Recently, Snubnose Press published my first crime novel, Pale Horses.  It’s probably the best book I’ve ever written, the story of an Indiana County Sheriff struggling to hide the beginning stages of Alzheimer’s Disease as he tries to solve a murder, deal with the county’s growing meth problem, and quell the simmering violence brought about by a hot-headed deputy and a war vet suffering from PTSD.

Strangely, as people have asked me about the novel in the weeks since its release, one question keeps popping up over and over again.  It takes different forms, but it almost always come up.  “So, are you done with horror?”  “Are you going back to horror after this?”  “Why did you decide to leave horror for crime?”  I’ve given different answers to different people, explaining that this was just a story I wanted to tell or that I wanted to test the waters.  The more I think about it, however, the less I think any of those answers are correct.  The more I think about it, the more the answer becomes clear…
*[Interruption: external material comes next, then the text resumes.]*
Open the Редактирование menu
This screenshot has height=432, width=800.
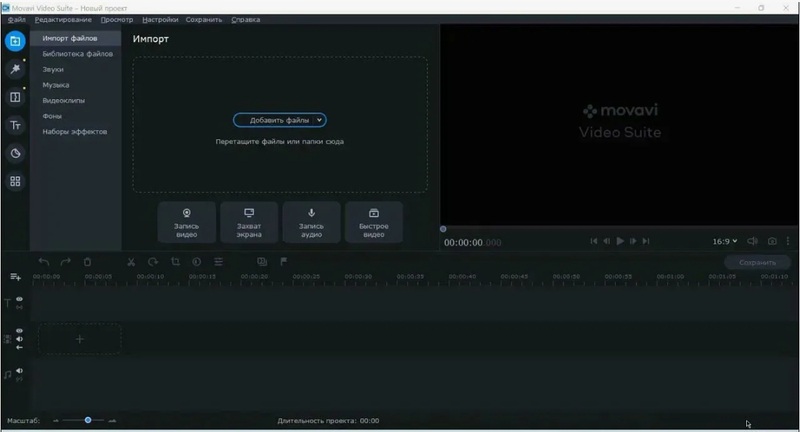tap(63, 20)
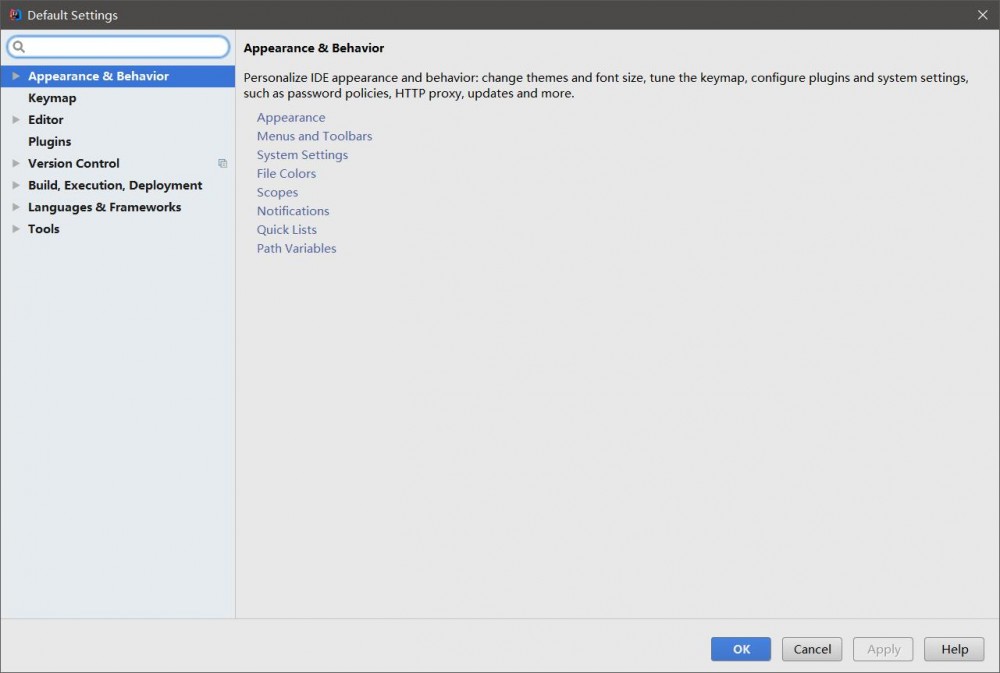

Honestly, I just don’t consider the horror and crime genres to be different.

Don’t get me wrong, I’m not going to call Stephen King’s Carrie or Scott Smith’s The Ruins masterpieces of noir or anything like that.  Rather, I think both genres, when at their best, deal with the same issues and provide the same escapist release.  At the heart of it all, both genres deal with humanity and how a person may or may not cope with circumstances far beyond their control.  Both serve up the emotions of dread and excitement to the reader.  Maybe one does it with a maggot-filled claw and the other a cocked pistol, but I think those who enjoy either genre do so for similar reasons.

Some of my favorite authors illustrate the similarities between the genres perfectly.  Jack Ketchum, author of The Girl Next Door and Off Season has written only a handful of stories with any supernatural elements, but he’s considered an astounding horror author.  The majority of his novels, especially great reads like The Lost, Old Flames, and Hide and Seek, are pretty straight crime and noir tales.  The monsters are all deeply human, but Ketchum horrifies us by giving us a deeper peek into what makes them tick.

Gillian Flynn has been on everyone’s radar for a few years now, and she’s rightfully considered a master of the crime thriller.  In my eyes, however, Sharp Objects is hands down the best horror novel of the last decade.  The final two chapters still send chills down my spine.  Even thinking about them now gives me the goose shivers. Ken Bruen’s American Skin?  Another amazing horror novel.  In that novel, we meet the Tammy Wynette-obsessed Dade, easily one of the most fearsome monstrosities to land on the page in some time.

Let’s not forget Jim Thompson’s The Killer Inside Me.  That novel is a master class in establishing dread and slowly turning it up over the course of a narrative.  The slow unraveling of Lou Ford’s sanity almost echoes the slow unraveling of sanity we find in the best of H.P. Lovecraft’s work.  Is there some cosmic Elder God involved?  No.  There’s just a crazed sheriff’s deputy slowly destroying everything around him.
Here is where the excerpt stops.